Alors que la majorité des députés de la Coalition avenir Québec (CAQ) annoncent leur appui à un des deux candidats à la chefferie, ce ne sera pas le cas pour la députée de Châteauguay Marie-Belle Gendron. Comme elle fait partie de l’équipe des whips du gouvernement, elle doit garder un devoir de réserve, explique-t-elle en entrevue.

La députée occupe le poste de whip adjointe depuis septembre 2025. Le mandat des whips est d’être le gardien de la discipline de parti. Ils doivent par exemple s’assurer qu’un nombre suffisant de députés soit présent en Chambre lors d’un vote.

«On a un devoir de neutralité envers tout le monde», indique-t-elle. Elle considère que Christine Fréchette et Bernard Drainville ont de approches et des idées un peu différentes, mais parallèles. «J’ai bien hâte de voir qui les Québécois et Québécoises vont choisir», souligne-t-elle.

Mme Gendron a eu l’occasion de travailler avec les deux candidats à la chefferie dans le dernier mandat, notamment avec M. Drainville à l’époque où il était ministre de l’Éducation dans les dossiers de l’école de Léry et de l’école secondaire Louis-Philippe-Paré. Mme Fréchette, quant à elle, est la députée voisine de la circonscription de Châteauguay, ce qui fait en sorte que les deux femmes sont souvent emmenées à travailler sur des dossiers communs.

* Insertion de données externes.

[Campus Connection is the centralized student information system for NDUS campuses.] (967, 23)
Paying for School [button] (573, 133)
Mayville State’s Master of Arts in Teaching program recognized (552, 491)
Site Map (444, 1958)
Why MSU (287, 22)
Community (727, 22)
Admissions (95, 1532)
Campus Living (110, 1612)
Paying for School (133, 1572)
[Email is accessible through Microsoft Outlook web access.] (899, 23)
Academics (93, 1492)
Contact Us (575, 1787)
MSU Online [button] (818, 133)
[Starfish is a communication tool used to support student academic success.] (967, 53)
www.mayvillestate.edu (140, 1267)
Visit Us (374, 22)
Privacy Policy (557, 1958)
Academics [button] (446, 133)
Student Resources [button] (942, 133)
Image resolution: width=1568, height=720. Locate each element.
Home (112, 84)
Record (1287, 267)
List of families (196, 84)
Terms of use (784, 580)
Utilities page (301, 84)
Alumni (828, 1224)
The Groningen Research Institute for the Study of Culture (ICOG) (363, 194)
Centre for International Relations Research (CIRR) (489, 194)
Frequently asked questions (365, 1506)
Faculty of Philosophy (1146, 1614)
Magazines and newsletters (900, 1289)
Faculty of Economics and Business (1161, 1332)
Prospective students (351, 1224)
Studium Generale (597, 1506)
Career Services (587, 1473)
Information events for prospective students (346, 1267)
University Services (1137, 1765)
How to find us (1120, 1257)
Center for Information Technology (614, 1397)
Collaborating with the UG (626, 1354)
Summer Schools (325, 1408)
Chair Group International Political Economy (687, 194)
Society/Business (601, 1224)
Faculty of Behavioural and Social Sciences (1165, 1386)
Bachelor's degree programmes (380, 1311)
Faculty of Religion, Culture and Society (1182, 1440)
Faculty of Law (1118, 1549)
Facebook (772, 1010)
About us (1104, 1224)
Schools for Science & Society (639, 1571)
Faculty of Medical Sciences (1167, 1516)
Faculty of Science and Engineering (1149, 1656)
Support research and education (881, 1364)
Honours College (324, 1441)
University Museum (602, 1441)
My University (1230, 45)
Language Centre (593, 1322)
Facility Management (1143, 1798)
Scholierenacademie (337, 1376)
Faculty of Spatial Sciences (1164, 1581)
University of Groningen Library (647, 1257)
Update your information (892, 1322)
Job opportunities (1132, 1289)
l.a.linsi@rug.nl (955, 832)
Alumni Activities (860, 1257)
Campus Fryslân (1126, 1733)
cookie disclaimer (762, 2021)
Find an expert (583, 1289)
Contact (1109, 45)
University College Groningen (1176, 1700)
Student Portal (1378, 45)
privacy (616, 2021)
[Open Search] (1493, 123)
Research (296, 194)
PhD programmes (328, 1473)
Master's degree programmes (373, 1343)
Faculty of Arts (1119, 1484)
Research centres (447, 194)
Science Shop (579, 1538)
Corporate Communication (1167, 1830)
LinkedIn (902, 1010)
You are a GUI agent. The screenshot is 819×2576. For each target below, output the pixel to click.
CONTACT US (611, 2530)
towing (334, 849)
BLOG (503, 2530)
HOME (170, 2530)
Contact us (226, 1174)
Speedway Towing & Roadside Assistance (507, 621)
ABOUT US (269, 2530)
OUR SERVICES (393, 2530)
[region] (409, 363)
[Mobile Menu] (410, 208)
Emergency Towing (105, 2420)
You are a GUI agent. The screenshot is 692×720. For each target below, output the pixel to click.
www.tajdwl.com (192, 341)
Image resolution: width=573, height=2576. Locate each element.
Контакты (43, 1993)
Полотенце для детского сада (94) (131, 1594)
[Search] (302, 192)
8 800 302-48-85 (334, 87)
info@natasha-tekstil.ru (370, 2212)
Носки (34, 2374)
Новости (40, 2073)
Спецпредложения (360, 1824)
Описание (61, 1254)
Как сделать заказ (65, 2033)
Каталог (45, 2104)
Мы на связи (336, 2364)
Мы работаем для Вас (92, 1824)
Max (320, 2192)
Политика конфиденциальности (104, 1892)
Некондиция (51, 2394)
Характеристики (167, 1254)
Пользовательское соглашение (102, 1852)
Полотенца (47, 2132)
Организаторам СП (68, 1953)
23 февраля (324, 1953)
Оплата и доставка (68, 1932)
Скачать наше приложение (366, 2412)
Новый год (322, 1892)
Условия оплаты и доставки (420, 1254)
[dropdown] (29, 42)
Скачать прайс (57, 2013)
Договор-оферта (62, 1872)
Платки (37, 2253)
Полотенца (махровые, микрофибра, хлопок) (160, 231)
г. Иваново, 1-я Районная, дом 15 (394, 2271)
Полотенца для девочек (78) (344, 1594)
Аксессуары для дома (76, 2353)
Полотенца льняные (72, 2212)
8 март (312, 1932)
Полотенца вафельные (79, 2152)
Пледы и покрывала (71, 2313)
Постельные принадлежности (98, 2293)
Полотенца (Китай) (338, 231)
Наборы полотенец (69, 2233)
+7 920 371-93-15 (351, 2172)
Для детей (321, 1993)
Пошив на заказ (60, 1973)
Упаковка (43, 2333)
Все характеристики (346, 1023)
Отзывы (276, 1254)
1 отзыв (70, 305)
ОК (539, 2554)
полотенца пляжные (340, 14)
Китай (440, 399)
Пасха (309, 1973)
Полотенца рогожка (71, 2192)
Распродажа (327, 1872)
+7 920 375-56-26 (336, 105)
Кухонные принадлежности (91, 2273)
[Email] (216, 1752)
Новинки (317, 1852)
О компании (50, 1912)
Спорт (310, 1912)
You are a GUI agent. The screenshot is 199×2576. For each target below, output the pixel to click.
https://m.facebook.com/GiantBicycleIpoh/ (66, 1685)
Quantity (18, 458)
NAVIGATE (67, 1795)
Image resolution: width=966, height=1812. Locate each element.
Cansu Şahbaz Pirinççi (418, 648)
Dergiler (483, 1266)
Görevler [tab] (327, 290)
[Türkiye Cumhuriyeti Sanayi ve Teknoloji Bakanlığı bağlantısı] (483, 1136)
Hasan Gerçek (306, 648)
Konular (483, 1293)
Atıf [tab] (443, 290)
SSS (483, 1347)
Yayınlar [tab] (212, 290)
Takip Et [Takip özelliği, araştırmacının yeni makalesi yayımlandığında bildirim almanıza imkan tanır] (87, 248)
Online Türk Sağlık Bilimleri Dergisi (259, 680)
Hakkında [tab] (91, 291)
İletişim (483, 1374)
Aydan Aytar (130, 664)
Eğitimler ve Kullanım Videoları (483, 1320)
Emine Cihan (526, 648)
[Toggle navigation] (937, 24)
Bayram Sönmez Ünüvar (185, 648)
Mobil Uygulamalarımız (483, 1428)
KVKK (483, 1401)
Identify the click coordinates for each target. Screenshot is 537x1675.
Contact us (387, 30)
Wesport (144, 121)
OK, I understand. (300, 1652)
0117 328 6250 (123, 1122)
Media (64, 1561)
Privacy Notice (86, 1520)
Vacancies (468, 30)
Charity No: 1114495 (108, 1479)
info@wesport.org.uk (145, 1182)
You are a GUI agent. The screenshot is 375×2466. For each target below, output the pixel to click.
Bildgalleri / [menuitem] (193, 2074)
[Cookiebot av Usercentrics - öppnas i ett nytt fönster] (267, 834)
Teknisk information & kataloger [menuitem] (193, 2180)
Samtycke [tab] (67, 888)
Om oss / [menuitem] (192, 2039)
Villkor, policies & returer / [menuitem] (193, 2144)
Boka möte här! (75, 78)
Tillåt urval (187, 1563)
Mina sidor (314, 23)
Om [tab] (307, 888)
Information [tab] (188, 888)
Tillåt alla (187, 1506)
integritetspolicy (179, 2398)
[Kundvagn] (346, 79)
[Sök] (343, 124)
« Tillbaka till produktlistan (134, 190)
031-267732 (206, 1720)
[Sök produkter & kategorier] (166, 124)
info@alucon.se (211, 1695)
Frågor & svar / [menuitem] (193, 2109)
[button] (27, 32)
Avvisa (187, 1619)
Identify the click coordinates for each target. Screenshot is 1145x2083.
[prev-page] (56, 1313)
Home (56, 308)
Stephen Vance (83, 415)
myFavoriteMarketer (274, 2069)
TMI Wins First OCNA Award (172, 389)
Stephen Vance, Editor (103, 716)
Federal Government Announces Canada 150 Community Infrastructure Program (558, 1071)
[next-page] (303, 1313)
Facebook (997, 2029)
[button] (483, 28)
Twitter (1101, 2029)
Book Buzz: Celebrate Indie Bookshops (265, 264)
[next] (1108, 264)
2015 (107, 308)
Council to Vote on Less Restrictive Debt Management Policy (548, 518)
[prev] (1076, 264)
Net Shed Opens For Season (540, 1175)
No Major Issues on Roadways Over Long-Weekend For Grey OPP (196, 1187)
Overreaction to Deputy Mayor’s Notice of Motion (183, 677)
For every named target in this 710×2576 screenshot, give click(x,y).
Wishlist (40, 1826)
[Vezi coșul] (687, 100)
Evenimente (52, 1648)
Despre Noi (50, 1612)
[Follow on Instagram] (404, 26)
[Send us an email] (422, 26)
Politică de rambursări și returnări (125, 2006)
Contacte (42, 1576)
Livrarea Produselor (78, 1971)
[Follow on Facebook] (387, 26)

Candidate à l’élection 2026

Bien que la Coalition avenir Québec soit au plus bas dans les sondages, Marie-Belle Gendron demeure motivée à continuer de représenter les citoyens de la circonscription et sera candidate de la CAQ à la prochaine élection provinciale. «J’aime encore tellement ce que je fais. Collaborer avec les organismes, les entreprises. C’est vraiment quelque chose ou je me sens bien et même après quatre ans, je sens que c’est un privilège de représenter les citoyens», mentionne la députée.

Elle considère que son parti et le premier ministre ont été à l’écoute des Québécois en annonçant son départ. «Souvent les gens me croisent et me disent : oh non ça ne va pas bien. Au contraire, je pense qu’on bouge. Les gens voulaient du changement. Voilà, on en a fait. Je vois vraiment ça d’un bon œil», exprime la députée.